We had an opportunity to review Biden's fiscal plan, which includes raising taxes on the wealthy/large companies and higher capital gains rates. We still do not see how his plan will stimulate economic growth, increase jobs, research spending, and capital investment; all sorely needed to enhance our global competitive position. We are also concerned by his intention to re-regulate our economy, which has historically been detrimental to growth. We cannot wait to hear the debates when, hopefully, all our questions will be answered. If Biden were to win, we still do not believe that his tax plan would be implemented in 2021. Growth is a necessity to lift all boats.

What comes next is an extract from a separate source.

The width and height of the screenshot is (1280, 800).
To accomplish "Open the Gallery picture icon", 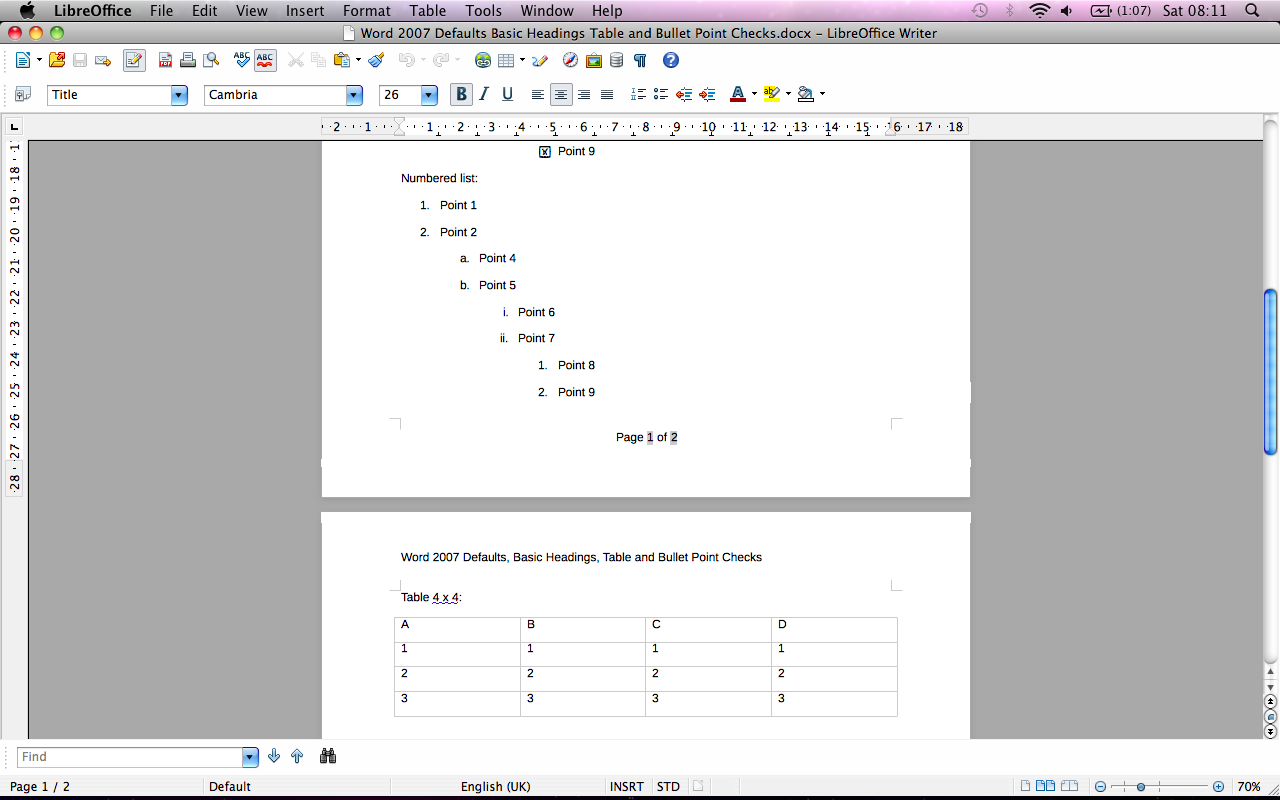I will tap(593, 61).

There was not much news last week on additional therapeutics and progress on vaccines besides positive comments from Moderna (MRNA) and Pfizer (PFE). We continue to agree with Dr. Fauci that we will have mass availability of highly effective vaccines by the second half of 2021, which paints a favorable outlook for 2022. We still expect that J&J (JNJ) and Merck (MRK) will have the best vaccines, which will be readily available before mid-2021. The key to accelerating the opening of our economy is the roll out of Abbott's (ABT) and Roche's (RHHBY) rapid response antibody test. We expect a rapid ramp-up followed by wide availability by the first quarter of 2021 - all good news supporting sequential gains in economic activity throughout 2021 into 2022.

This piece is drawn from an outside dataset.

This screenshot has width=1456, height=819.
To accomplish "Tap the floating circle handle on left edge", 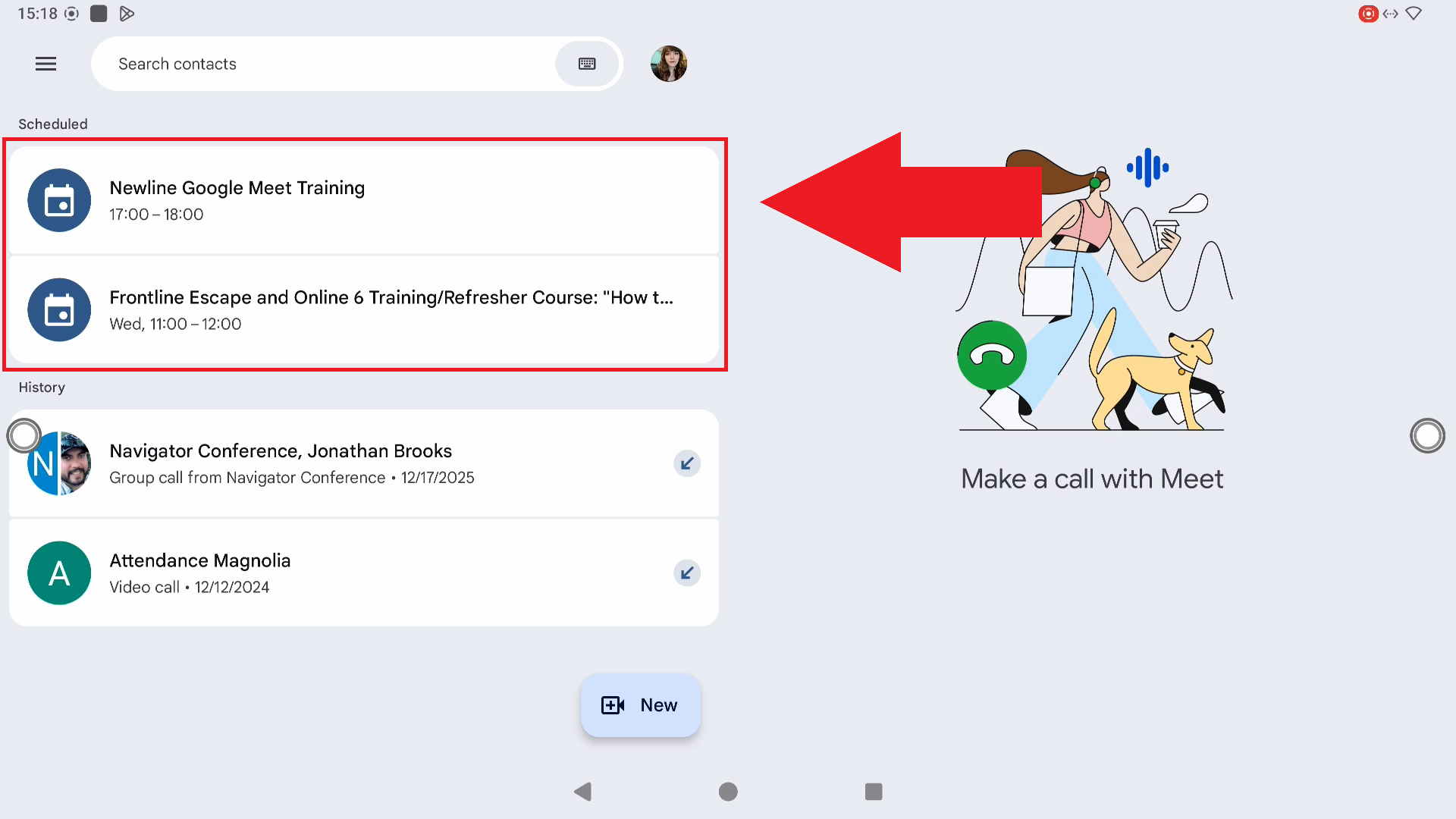I will 24,435.
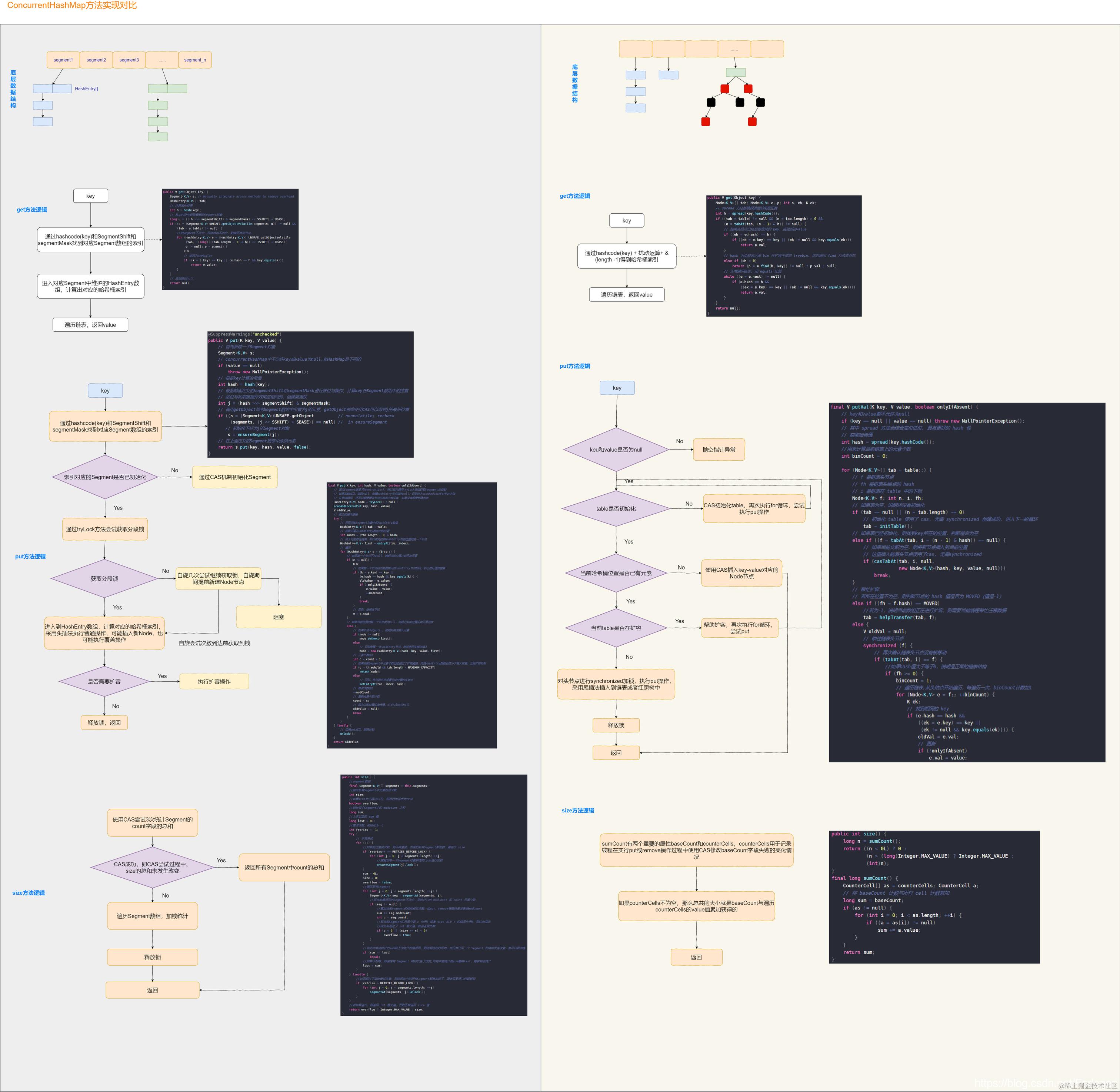Click 使用CAS插入key-value对应的Node节点 box
1120x1092 pixels.
741,573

Retail sales rose 1.1% in August after increasing 1.2% in July while industrial production increased too for the fourth straight month in a row. We continue to hear that manufacturers cannot keep up with demand, and inventory levels continue to fall. The I/S ratio fell to a multi-year low of 1.33 in July, which supports our view that industrial activity will meaningfully pick up in the fall even if just to rebuild inventory levels to more normal levels. The larger, well-financed companies appear to be increasing market penetration at the expense of the smaller-/medium-size companies. Interestingly these companies are also reducing costs too, which will translate into much higher than anticipated operating margins, earnings, and cash flow over the next several quarters. That's where we are invested! These stocks are under-owned too.
Finally, consumer sentiment, conditions, and expectations all had surprisingly strong numbers reported yesterday. Interestingly, inflation expectations fell. All in all, the economic outlook has improved.

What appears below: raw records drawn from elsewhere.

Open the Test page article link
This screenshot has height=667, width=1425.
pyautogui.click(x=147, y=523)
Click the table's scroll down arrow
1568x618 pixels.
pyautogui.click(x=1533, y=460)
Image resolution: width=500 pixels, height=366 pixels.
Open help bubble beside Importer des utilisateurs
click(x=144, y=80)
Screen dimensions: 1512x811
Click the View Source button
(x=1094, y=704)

The shift in the stock market accelerated last week as investors sold off the highfliers while investing in more economically sensitive companies that have underperformed for most of this year whose fundamentals have turned for the better. As fundamentalists, we continue to believe that the market is undervalued as we expect surprisingly strong earnings due to significant improvements in operating margins to go along with low interest rates supported by an overly accommodative Fed for many years to come. It remains hard for us to get that the Fed has committed to leaving short-term rates near zero for three years. Simply amazing! Since Fed policy plays right into stock valuation/discount rates, it supports much higher multiples ahead for the market and especially for real growth companies. Yes, we recommend maintaining some exposure to the great tech, new norm winners while shifting our emphasis to the well-financed, market-dominant industrials that have tremendous operating leverage as the economy improves sequentially. We continue to recommend industrial commodities, except oil, and gold. And continue to avoid all bonds.
By the way, money continues to leave stock funds finding its way into bonds and cash. There is now over $4.5 trillion in cash and equivalents waiting to get off the fence.